» **Exercise task A**
Update the records in the stretch from the line containing "This screenshot has height=243, width=264." through the end of the records by replacing "Select" with "Choose", leaving everything else unchanged, and give back only those lines without the pictures.
— start Passage given —
Wav2Lip: Accurately Lip-syncing Videos and OpenVINO#

This Jupyter notebook can be launched after a local installation only.

Github

Lip sync technologies are widely used for digital human use cases, which enhance the user experience in dialog scenarios.

Wav2Lip is an approach to generate accurate 2D lip-synced videos in the wild with only one video and an audio clip. Wav2Lip leverages an accurate lip-sync “expert” model and consecutive face frames for accurate, natural lip motion generation.

teaser

teaser#

In this notebook, we introduce how to enable and optimize Wav2Lippipeline with OpenVINO. This is adaptation of the blog article Enable 2D Lip Sync Wav2Lip Pipeline with OpenVINO Runtime.
— end Passage given —
— start Rows —
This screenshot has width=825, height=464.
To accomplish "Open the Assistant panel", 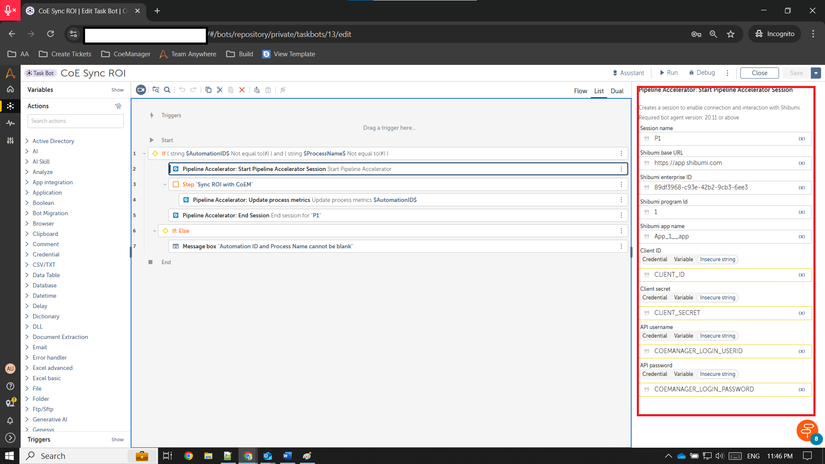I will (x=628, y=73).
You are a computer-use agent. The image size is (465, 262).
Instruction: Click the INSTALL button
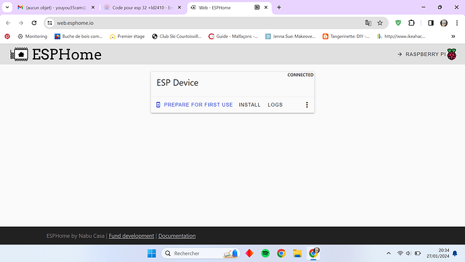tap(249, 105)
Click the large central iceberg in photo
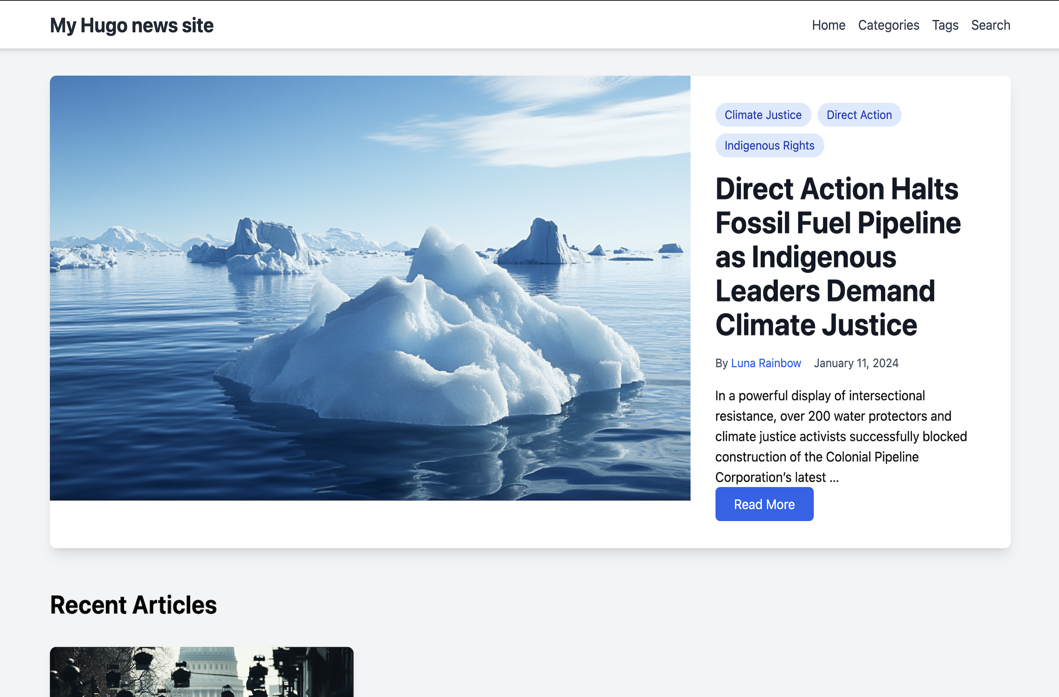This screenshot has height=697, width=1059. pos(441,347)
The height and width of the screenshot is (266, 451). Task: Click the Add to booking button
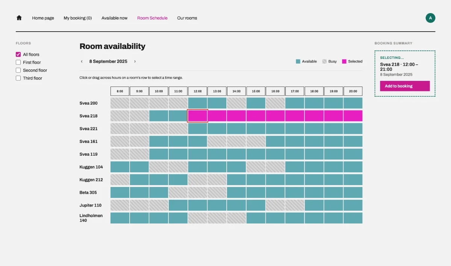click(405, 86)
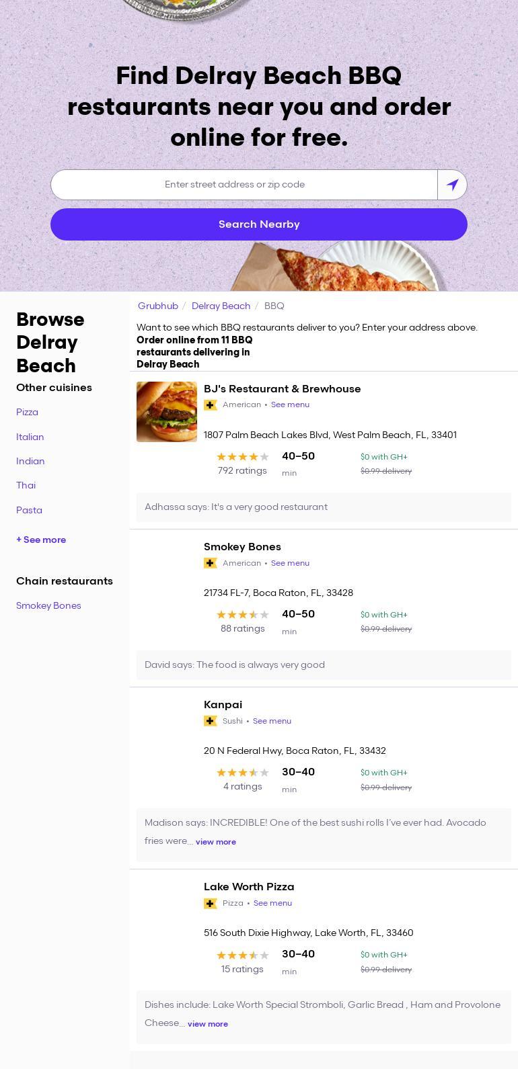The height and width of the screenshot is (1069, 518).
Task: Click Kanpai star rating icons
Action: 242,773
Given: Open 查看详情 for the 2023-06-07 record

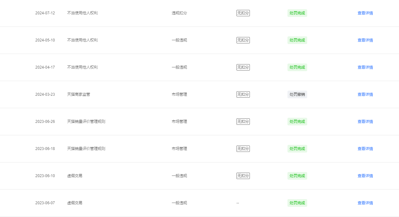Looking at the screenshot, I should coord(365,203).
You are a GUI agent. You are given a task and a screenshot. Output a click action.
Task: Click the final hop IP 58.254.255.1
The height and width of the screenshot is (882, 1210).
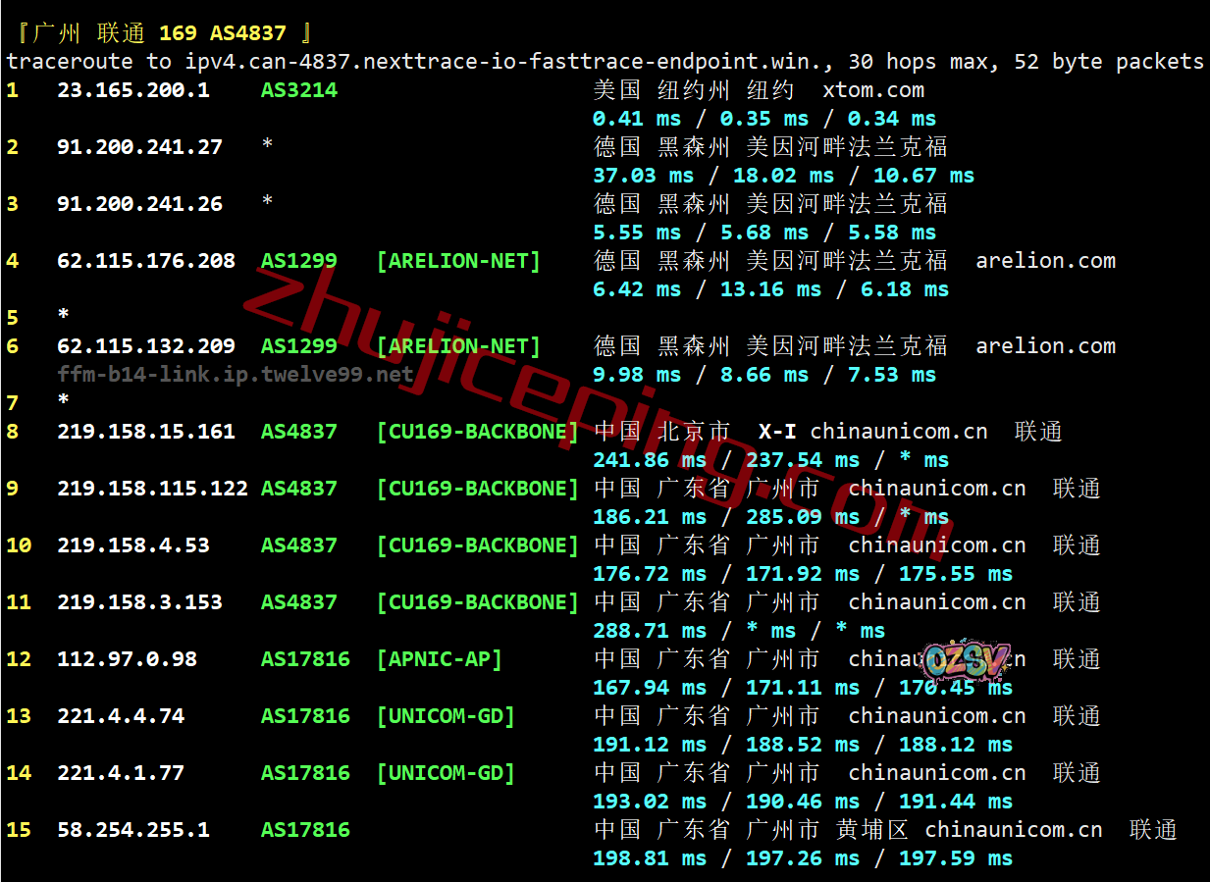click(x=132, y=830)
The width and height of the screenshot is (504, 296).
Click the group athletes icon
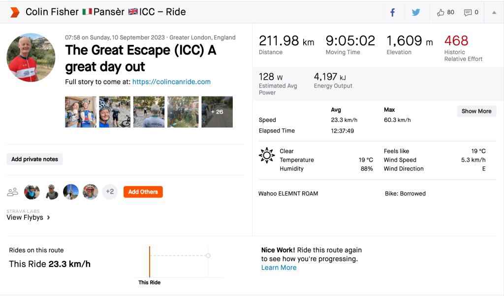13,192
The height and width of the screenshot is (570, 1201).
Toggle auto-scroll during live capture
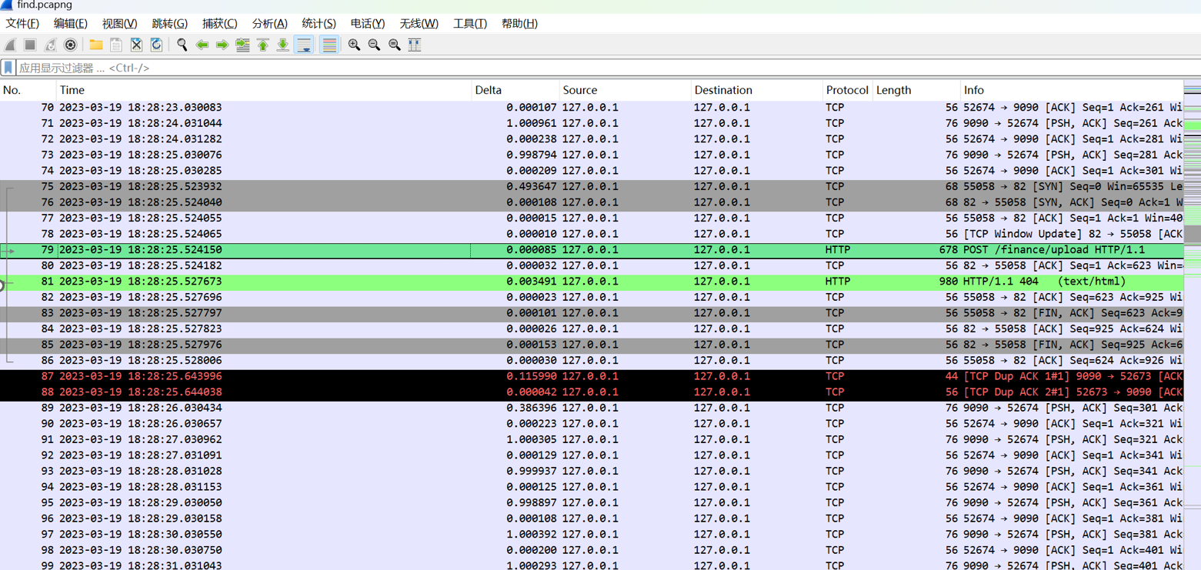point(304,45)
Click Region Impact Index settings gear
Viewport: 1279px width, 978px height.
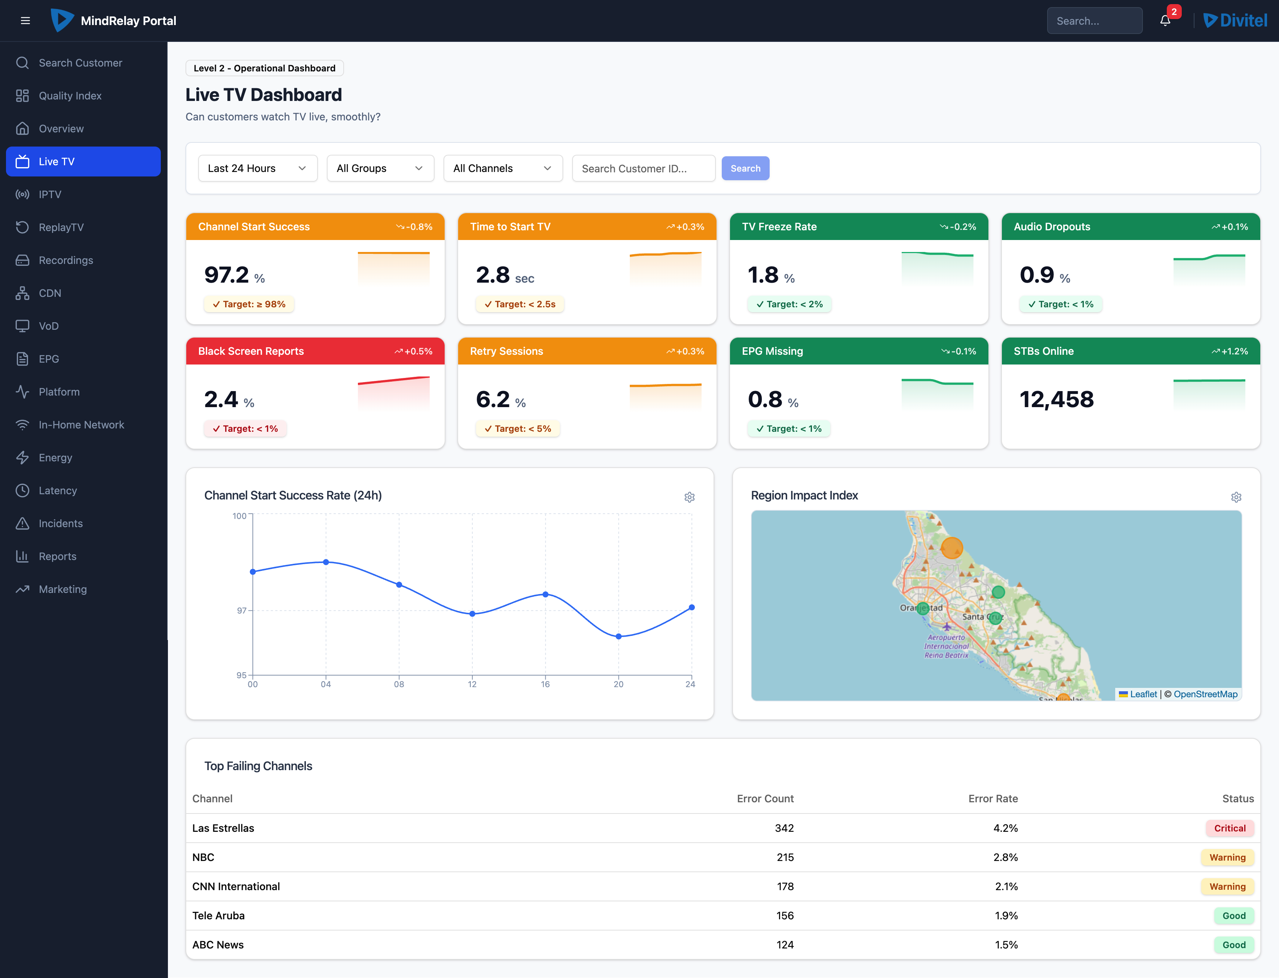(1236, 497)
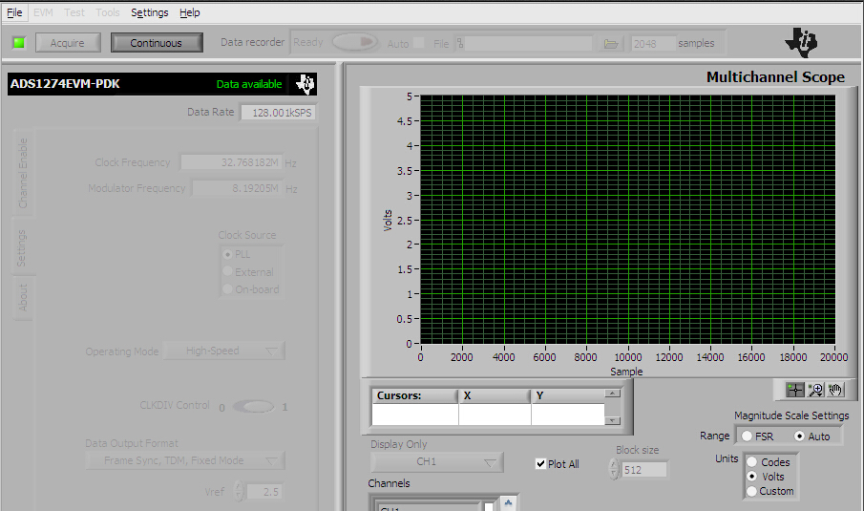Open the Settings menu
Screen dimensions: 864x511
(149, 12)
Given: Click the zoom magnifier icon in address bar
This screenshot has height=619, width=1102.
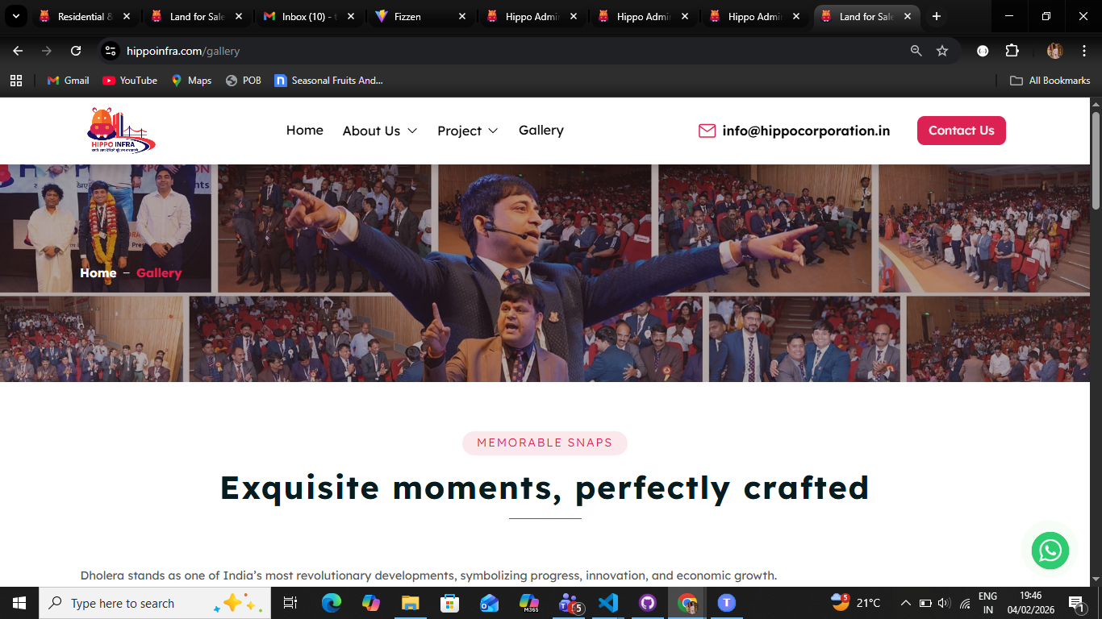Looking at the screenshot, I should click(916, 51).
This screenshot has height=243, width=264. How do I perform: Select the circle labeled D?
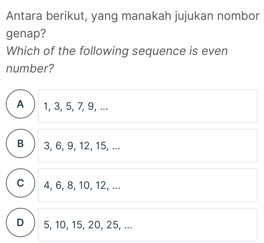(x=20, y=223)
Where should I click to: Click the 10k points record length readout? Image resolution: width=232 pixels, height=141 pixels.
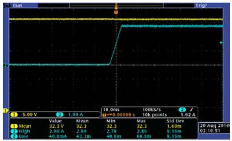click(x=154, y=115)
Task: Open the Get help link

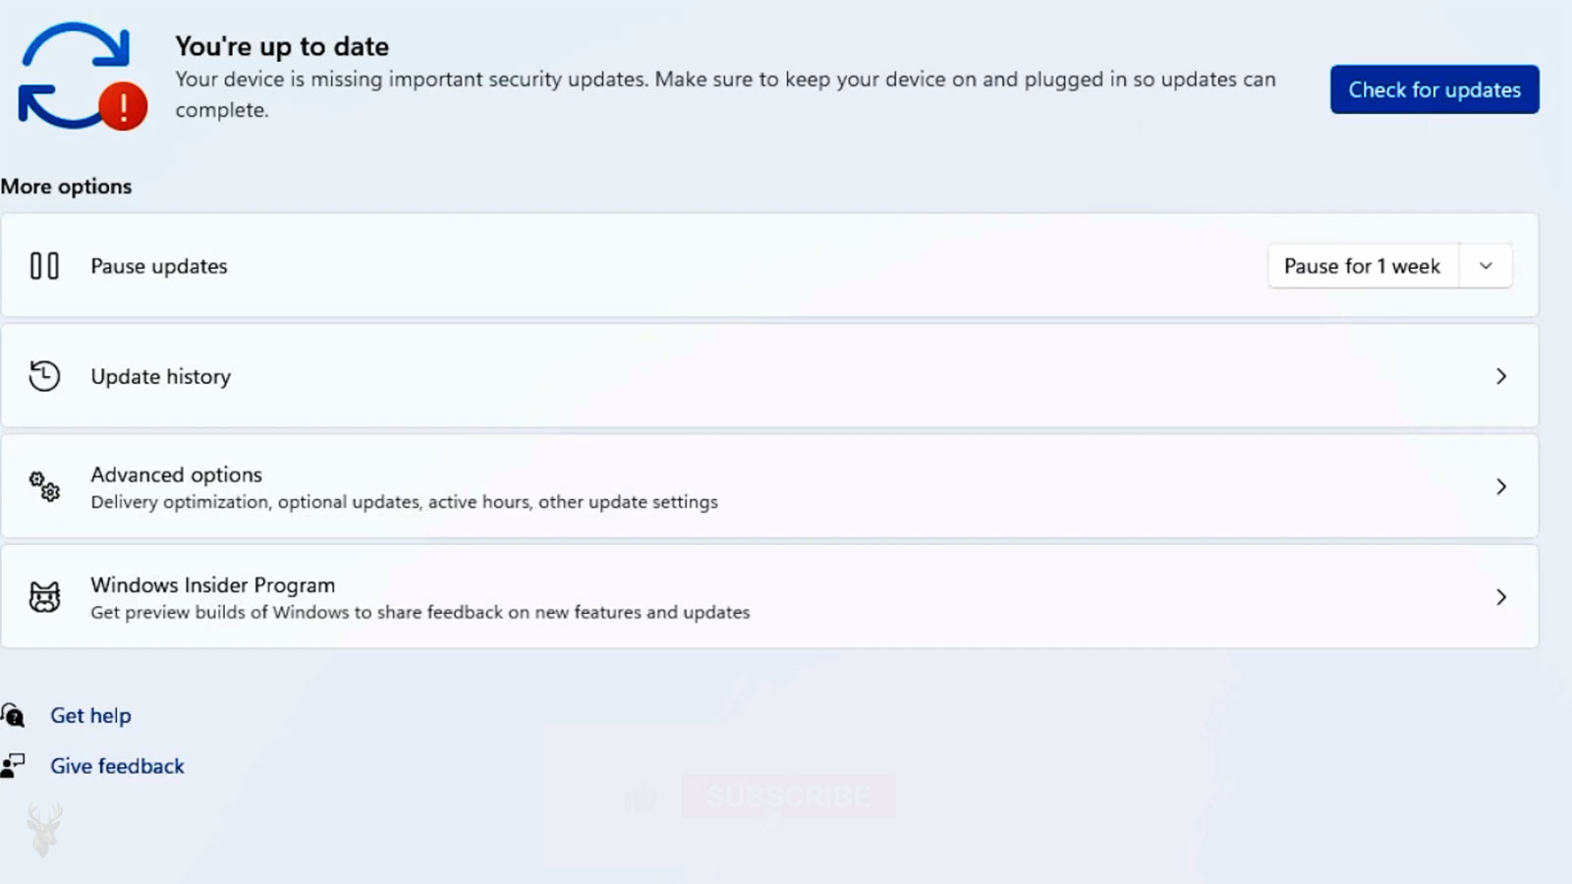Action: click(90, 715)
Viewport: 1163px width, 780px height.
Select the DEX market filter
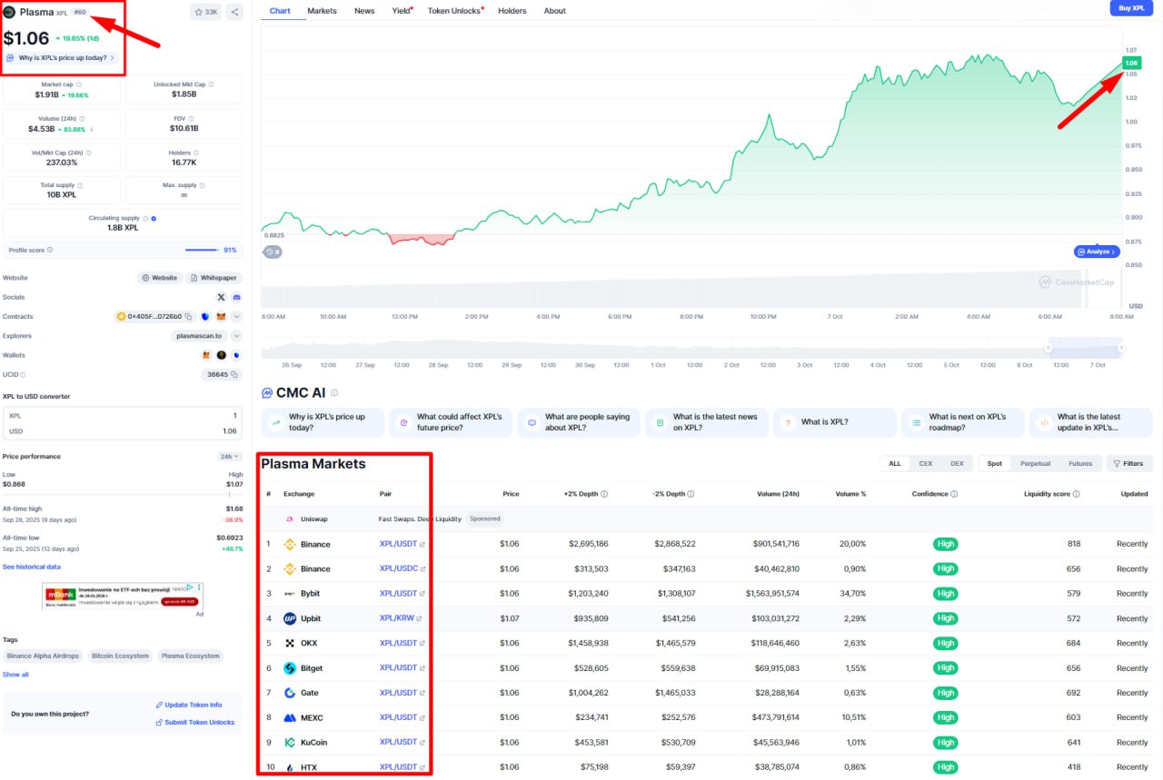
— end Rows —
» **Exercise task B**
Copy the stretch of the Wav2Lip page from "This Jupyter notebook" through "in dialog scenarios." word for word.

» **Solution A**
This screenshot has height=243, width=264. How do I perform: Choose the circle labeled D?
(x=20, y=223)
Where should I click to: Click the 10k points record length readout? Image resolution: width=232 pixels, height=141 pixels.
click(x=154, y=115)
Task: Open the Get help link

Action: click(90, 715)
Viewport: 1163px width, 780px height.
Choose the DEX market filter

» **Solution B**
This Jupyter notebook can be launched after a local installation only.

Github

Lip sync technologies are widely used for digital human use cases, which enhance the user experience in dialog scenarios.